== Segment start ==

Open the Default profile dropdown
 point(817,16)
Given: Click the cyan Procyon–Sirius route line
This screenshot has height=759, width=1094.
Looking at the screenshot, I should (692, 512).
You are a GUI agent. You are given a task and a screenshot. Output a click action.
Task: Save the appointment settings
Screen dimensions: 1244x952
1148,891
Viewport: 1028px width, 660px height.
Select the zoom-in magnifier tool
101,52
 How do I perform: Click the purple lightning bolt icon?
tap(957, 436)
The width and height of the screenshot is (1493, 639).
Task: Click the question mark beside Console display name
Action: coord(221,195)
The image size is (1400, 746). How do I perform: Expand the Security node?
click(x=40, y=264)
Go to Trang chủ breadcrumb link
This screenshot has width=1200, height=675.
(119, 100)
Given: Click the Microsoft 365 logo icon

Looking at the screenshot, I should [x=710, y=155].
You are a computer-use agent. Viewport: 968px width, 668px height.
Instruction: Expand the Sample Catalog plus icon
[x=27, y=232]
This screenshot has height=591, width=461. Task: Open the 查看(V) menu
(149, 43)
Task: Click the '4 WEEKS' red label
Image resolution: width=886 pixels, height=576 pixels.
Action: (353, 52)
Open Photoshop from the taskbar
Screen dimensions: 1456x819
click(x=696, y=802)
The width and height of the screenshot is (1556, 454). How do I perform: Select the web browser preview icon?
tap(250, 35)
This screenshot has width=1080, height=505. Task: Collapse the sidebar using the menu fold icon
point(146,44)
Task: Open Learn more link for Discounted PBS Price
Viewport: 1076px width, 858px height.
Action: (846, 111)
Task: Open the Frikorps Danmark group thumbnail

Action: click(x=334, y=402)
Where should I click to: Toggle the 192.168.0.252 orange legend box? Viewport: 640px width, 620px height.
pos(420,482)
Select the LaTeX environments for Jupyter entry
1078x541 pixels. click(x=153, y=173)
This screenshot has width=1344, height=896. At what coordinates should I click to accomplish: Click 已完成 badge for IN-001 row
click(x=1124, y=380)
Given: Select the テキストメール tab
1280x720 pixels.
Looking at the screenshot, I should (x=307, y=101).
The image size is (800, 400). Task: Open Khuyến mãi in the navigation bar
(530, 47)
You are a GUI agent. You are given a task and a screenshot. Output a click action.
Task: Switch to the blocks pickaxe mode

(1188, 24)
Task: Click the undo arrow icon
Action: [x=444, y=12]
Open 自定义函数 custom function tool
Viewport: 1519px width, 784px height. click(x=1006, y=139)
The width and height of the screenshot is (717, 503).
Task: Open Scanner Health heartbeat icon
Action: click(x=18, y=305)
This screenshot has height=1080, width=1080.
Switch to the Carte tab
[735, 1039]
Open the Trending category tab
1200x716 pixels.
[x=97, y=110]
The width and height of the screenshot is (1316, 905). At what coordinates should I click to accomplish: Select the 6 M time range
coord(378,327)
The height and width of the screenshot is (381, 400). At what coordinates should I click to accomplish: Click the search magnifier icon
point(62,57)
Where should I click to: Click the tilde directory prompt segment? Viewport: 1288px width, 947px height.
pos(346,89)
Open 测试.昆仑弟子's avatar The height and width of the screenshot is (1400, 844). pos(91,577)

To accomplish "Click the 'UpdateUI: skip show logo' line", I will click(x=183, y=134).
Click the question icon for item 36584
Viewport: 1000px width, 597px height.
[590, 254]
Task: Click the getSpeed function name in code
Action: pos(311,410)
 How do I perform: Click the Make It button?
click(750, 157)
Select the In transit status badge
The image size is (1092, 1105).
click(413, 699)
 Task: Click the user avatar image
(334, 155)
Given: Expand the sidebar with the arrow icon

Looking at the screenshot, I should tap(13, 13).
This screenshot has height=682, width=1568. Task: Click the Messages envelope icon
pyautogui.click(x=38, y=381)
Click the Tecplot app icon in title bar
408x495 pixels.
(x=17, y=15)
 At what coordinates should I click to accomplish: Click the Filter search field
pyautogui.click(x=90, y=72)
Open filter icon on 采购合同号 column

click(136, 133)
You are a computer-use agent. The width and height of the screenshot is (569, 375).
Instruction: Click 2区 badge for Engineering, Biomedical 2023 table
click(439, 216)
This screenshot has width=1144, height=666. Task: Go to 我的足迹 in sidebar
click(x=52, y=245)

== Segment end ==

● What is required:
Every line of the listing must be transcribed exactly.

● Solution to the exercise:
Open the Default profile dropdown
 point(817,16)
Given: Click the cyan Procyon–Sirius route line
This screenshot has height=759, width=1094.
Looking at the screenshot, I should (692, 512).
You are a GUI agent. You are given a task and a screenshot. Output a click action.
Task: Save the appointment settings
Screen dimensions: 1244x952
1148,891
Viewport: 1028px width, 660px height.
Select the zoom-in magnifier tool
101,52
 How do I perform: Click the purple lightning bolt icon?
tap(957, 436)
The width and height of the screenshot is (1493, 639).
Task: Click the question mark beside Console display name
Action: coord(221,195)
The image size is (1400, 746). How do I perform: Expand the Security node?
click(x=40, y=264)
Go to Trang chủ breadcrumb link
This screenshot has width=1200, height=675.
(119, 100)
Given: Click the Microsoft 365 logo icon

Looking at the screenshot, I should [x=710, y=155].
You are a computer-use agent. Viewport: 968px width, 668px height.
Instruction: Expand the Sample Catalog plus icon
[x=27, y=232]
This screenshot has height=591, width=461. Task: Open the 查看(V) menu
(149, 43)
Task: Click the '4 WEEKS' red label
Image resolution: width=886 pixels, height=576 pixels.
Action: (353, 52)
Open Photoshop from the taskbar
Screen dimensions: 1456x819
click(x=696, y=802)
The width and height of the screenshot is (1556, 454). How do I perform: Select the web browser preview icon?
tap(250, 35)
This screenshot has width=1080, height=505. Task: Collapse the sidebar using the menu fold icon
point(146,44)
Task: Open Learn more link for Discounted PBS Price
Viewport: 1076px width, 858px height.
Action: (846, 111)
Task: Open the Frikorps Danmark group thumbnail

Action: click(x=334, y=402)
Where should I click to: Toggle the 192.168.0.252 orange legend box? Viewport: 640px width, 620px height.
pos(420,482)
Select the LaTeX environments for Jupyter entry
1078x541 pixels. click(x=153, y=173)
This screenshot has width=1344, height=896. At what coordinates should I click to accomplish: Click 已完成 badge for IN-001 row
click(x=1124, y=380)
Given: Select the テキストメール tab
1280x720 pixels.
Looking at the screenshot, I should (x=307, y=101).
The image size is (800, 400). Task: Open Khuyến mãi in the navigation bar
(530, 47)
You are a GUI agent. You are given a task and a screenshot. Output a click action.
Task: Switch to the blocks pickaxe mode

(1188, 24)
Task: Click the undo arrow icon
Action: [x=444, y=12]
Open 自定义函数 custom function tool
Viewport: 1519px width, 784px height. click(x=1006, y=139)
The width and height of the screenshot is (717, 503).
Task: Open Scanner Health heartbeat icon
Action: click(x=18, y=305)
This screenshot has height=1080, width=1080.
Switch to the Carte tab
[735, 1039]
Open the Trending category tab
1200x716 pixels.
[x=97, y=110]
The width and height of the screenshot is (1316, 905). At what coordinates should I click to accomplish: Select the 6 M time range
coord(378,327)
The height and width of the screenshot is (381, 400). At what coordinates should I click to accomplish: Click the search magnifier icon
point(62,57)
Where should I click to: Click the tilde directory prompt segment? Viewport: 1288px width, 947px height.
pos(346,89)
Open 测试.昆仑弟子's avatar The height and width of the screenshot is (1400, 844). pos(91,577)

To accomplish "Click the 'UpdateUI: skip show logo' line", I will click(x=183, y=134).
Click the question icon for item 36584
Viewport: 1000px width, 597px height.
[590, 254]
Task: Click the getSpeed function name in code
Action: pos(311,410)
 How do I perform: Click the Make It button?
click(750, 157)
Select the In transit status badge
The image size is (1092, 1105).
click(413, 699)
 Task: Click the user avatar image
(334, 155)
Given: Expand the sidebar with the arrow icon

Looking at the screenshot, I should tap(13, 13).
This screenshot has height=682, width=1568. Task: Click the Messages envelope icon
pyautogui.click(x=38, y=381)
Click the Tecplot app icon in title bar
408x495 pixels.
(x=17, y=15)
 At what coordinates should I click to accomplish: Click the Filter search field
pyautogui.click(x=90, y=72)
Open filter icon on 采购合同号 column

click(136, 133)
You are a computer-use agent. The width and height of the screenshot is (569, 375).
Instruction: Click 2区 badge for Engineering, Biomedical 2023 table
click(439, 216)
This screenshot has width=1144, height=666. Task: Go to 我的足迹 in sidebar
click(x=52, y=245)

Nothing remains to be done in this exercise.